Beware of a parent’s curse, for a parental curse is a dreadful thing. Value, and seek, a parental blessing–for it will be with you throughout your entire life. The all-wise Sirach speaks: For the blessing of the father establisheth the houses of children; but the curse of the mother rooteth out foundations (Sirach 3:9 [Ecclesiasticus 3:9]). The curse by which Noah cursed the descendants of Ham continued to follow the unfortunate Hamites, but the sons of Jacob have had blessing in their lives, by the grace of their father’s blessing. As a young man, St. Sergius begged his parents for their blessing to become a monk. His aged parents begged their son to wait awhile and abide with them until their death, and then be tonsured a monk. Sergius obeyed his parents, and was blessed throughout his life. Bishop Hermogenes relates that a man mistreated his wife. When his mother tearfully scolded him because of it, the son attacked his mother, beat her, and smashed her head against a wall. The sorrowful mother cried out: “Lord, may my son be cursed, and may he not have my blessing nor Your blessing.” That same day, the son began to tremble throughout his entire body, and for thirteen years he trembled so badly that he was not even able to raise a spoon to his mouth. He finally made his confession and received the Sacrament of Holy Communion–which eased his suffering a little. Soon afterward he died.
To contemplate God’s wondrous assistance of Saul, in battle with the Ammonites (1 Samuel 11 [also known as 1 Kings 11]):
- How the powerful Nahash [Naas], the leader of the Ammonites, threatened to pluck out the right eyes of all the Israelites;
- How the people of Israel wept before the Lord;
- How God helped Saul and Samuel destroy the Ammonites, for the Spirit of God was upon them.
About the prophecy of light in darkness
“The people that walked in the darkness have seen a great light: they that dwell in the land of the shadow of death, upon them hath the light shined” (Isaiah 9:2).
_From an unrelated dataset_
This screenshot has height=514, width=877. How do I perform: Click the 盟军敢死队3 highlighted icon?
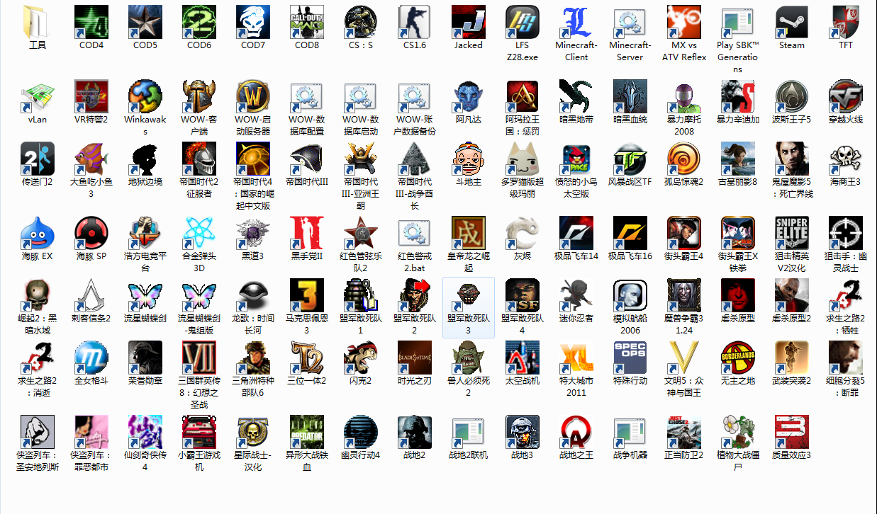click(x=469, y=296)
The prophet foretold that, where it was darkest, the light-bearing Messiah would appear. The land of Zebulun and the land of Naphtali were considered to be the darkest lands. There the pagans intermingled with the Jews; the yoke of external and internal slavery was the heaviest; the darkness of the pagans and the spiritual blindness of the Pharisees covered the people with the shadow of death. The Light of Heaven shone first in Bethlehem when Christ the Lord was born there. That Light was seen from afar by eastern Magi, and from nearby by the shepherds of Bethlehem. But that Light was driven out of Bethlehem by the bloody sword of Herod, and the Light withdrew to Egypt. After that, the Light shone in full radiance in the land of darkness and the shadow of death–the land of Zebulun and Naphtali. Beside the lake in that region, there lived fishermen whom our Lord chose for His disciples. Also in that land is to be found the Mount of the Beatitudes, from whose slopes the Lord proclaimed His first great sermon. There, also, is Cana of Galilee, where the Lord worked His first miracle. There He began His work for the salvation of mankind by His powerful words and deeds. Men saw this great Light and were astonished. Many were scandalized by the Lord, and many mocked Him. But these men of darkness did not kill Him. There was another, darker place in the land of the Jews, whose people rose up against the Creator and slew Him. It was the same place from which Herod, thirty-three years earlier, had raised his bloody sword to extinguish the Great Light by blood. This place was Jerusalem. Of all the darkness, the darkness of Jerusalem was the blackest–ironically, since the name Jerusalem means “light.” O Lord, our Great and All-powerful Light, encompass us by Your light in our fleeting lives, and receive us, when we pass from this earth, into Your glorious, immortal Light. To Thee be glory and praise forever. Amen.